» **Estratto della fonte**:
Tra le presenze fisse alla massima competizione del pallone virtuale ci sono anche loro: Benedikt Saltzer e David Bytheway. Un tedesco e un inglese, di 24 e 22 anni. Non due videogiocatori qualunque, ma i primi due con in tasca un contratto per un club reale. Un club che gioca la Champions: i tedeschi del Wolfsburg. I due ingaggi sono arrivati a distanza di qualche mese l’uno dall’altro, e così Benedikt e David – che sui campi della Bundesliga farebbero solo figuracce – sono diventati compagni di squadra di Schürrle e Draxler. Come nella migliore delle tradizioni calcistiche, il loro ingaggio non è stato reso noto. Di certo i due si possono godere tutto il materiale tecnico ufficiale del team, comprese le magliette con il nickname sulla spalle e la sedia ergonomica tutta verde fornita dallo sponsor della divisione e-sport del Wolfsburg. Per il club è tutta visibilità, a patto che i risultati siano all’altezza delle attese. E infatti i due ragazzi si allenano almeno un paio d’ore al giorno. Non troppo, perché trovare rivali alla loro altezza non è facile. Ma abbastanza per avere una pagina «atleta» su Facebook e sfoggiare foto in compagnia di belle bionde.

Secondo Deloitte, il giro d’affari mondiale degli e-sport è destinato a crescere del 25 per cento nel 2016, fino a quota 500 milioni di dollari. Facile capire perché un grande club come il Wolfsburg abbia deciso di presidiare anche questa nuova forma della passione calcistica. «Il nostro obiettivo – ha spiegato il direttore sportivo del club Klaus Allofs – è creare una connessione forte tra il calcio reale e la sua versione digitale. Fifa sta diventando sempre più realistico di anno in anno, ed è molto popolare tra i calciatori professionisti e tra i tifosi».

» **Esercizio breve A**: Nel brano sugli e-sport del Wolfsburg, di quanto dovrebbe crescere nel 2016 il giro d'affari mondiale degli e-sport secondo Deloitte?
» **Esercizio breve B**: Estendi il brano sugli e-sport del Wolfsburg e riprendi subito dopo la sua ultima frase.

» **Dati forniti**:
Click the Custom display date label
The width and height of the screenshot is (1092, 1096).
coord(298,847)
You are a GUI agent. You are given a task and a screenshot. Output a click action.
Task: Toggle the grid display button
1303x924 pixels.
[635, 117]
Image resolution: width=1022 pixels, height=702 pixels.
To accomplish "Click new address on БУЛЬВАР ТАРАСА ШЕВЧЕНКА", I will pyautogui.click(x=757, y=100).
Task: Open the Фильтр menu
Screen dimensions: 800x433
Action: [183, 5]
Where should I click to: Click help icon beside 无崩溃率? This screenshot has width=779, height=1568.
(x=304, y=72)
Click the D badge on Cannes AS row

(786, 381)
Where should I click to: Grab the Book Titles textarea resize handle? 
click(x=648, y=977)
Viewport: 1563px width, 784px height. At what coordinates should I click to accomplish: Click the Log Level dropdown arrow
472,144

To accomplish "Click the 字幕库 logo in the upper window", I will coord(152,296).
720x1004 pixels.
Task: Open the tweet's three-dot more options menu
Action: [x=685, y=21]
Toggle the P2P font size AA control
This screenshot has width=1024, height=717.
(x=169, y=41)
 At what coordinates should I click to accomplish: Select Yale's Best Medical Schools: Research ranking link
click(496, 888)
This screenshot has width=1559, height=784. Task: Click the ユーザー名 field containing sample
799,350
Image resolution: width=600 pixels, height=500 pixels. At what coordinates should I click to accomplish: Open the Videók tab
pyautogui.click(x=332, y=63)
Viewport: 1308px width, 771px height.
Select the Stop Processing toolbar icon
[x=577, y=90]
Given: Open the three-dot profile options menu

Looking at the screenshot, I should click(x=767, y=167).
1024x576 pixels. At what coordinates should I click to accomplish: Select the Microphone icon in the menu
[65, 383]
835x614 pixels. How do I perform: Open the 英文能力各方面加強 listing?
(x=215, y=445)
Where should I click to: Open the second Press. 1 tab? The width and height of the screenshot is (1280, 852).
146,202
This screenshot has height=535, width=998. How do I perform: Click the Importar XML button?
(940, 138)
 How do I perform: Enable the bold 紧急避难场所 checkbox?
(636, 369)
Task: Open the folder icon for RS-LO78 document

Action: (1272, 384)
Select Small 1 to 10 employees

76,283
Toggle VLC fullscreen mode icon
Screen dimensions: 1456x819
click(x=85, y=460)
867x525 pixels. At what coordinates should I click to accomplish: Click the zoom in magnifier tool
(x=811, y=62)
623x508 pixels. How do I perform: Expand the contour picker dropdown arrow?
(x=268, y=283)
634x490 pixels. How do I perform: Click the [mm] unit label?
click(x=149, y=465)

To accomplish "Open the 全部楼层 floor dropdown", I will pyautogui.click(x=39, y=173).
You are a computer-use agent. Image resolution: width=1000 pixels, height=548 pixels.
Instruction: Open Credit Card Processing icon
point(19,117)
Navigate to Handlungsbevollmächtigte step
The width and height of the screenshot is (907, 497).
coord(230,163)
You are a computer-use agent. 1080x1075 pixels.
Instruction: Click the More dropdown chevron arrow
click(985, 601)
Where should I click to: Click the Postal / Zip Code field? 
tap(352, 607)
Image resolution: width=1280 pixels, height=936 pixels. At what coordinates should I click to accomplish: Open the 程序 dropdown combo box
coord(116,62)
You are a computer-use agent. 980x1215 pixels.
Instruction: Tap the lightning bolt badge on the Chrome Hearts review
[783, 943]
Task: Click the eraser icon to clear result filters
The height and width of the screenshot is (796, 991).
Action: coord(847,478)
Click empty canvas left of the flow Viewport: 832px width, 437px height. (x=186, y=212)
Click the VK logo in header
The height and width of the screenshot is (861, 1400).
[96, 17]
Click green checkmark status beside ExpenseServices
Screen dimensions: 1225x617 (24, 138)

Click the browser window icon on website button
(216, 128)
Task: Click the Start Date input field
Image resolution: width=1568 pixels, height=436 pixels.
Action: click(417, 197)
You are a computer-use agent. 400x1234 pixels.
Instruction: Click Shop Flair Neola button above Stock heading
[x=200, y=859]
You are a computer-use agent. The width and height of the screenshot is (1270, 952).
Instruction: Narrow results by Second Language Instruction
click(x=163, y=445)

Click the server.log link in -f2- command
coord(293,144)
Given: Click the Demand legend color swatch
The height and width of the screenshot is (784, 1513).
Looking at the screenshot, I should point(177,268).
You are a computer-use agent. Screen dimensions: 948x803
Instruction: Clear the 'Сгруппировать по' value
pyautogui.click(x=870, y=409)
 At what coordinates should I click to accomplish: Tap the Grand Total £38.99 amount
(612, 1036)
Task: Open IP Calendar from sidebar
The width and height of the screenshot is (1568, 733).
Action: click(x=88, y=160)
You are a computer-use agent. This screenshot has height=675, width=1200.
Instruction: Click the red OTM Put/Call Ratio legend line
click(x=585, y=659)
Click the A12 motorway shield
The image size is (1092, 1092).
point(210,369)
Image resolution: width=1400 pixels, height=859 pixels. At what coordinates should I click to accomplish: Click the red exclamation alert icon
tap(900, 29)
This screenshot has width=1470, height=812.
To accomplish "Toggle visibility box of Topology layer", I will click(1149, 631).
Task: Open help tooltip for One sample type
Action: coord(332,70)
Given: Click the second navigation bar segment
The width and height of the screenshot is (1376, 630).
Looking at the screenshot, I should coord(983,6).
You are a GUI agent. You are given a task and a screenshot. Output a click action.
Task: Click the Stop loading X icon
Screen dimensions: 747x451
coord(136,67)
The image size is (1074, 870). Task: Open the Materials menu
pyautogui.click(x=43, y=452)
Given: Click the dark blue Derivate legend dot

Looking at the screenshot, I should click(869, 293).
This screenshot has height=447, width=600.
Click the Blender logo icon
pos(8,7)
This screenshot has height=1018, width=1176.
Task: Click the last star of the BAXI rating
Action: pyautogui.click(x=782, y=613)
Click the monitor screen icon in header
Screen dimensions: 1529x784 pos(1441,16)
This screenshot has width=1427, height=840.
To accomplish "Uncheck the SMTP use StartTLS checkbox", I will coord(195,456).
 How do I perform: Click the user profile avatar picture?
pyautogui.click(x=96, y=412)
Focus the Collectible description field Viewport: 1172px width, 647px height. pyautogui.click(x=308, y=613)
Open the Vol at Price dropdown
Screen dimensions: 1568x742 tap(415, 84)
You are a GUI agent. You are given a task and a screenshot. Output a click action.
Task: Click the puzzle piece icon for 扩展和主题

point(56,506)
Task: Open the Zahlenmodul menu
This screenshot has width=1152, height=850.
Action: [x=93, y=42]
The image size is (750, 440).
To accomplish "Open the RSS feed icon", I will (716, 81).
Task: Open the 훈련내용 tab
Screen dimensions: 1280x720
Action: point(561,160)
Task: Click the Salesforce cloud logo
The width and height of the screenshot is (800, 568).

» **Risposta A**: Del 25 per cento, fino a quota 500 milioni di dollari.

» **Risposta B**:
Intanto la strada dello sport virtuale veniva battuta anche in Turchia, da un altro club di primo piano: il Beşiktaş. La squadra di Ricardo Quaresma ha prima stretto una collaborazione con un team locale di videogiocatori, che per la verità non era dedicato solo al calcio. Poi nel 2016 ha aperto il suo team in proprio, che ancora compete su altri videogiochi diversi dal calcio, ma sulla pagina Facebook si presenta schierato in maglia ufficiale Beşiktaş e sguardo cattivo da finale di Champions. Per non farsi mancar nulla, a febbraio la squadra ha pure cambiato allenatore. Non per scarsi risultati, ma perché il ruolo stava diventando troppo stressante. E ora la domanda si pone: quanto ci vorrà perché anche un club italiano entri in grande stile nel campionato virtuale?

August Rosenmeier eDavid Bytheway all'Interactive World Cup a Rio de Janeiro (Tasso Marcelo/AFP/Getty Images)
August Rosenmeier eDavid Bytheway all’Interactive World Cup a Rio de Janeiro (Tasso Marcelo/AFP/Getty Images)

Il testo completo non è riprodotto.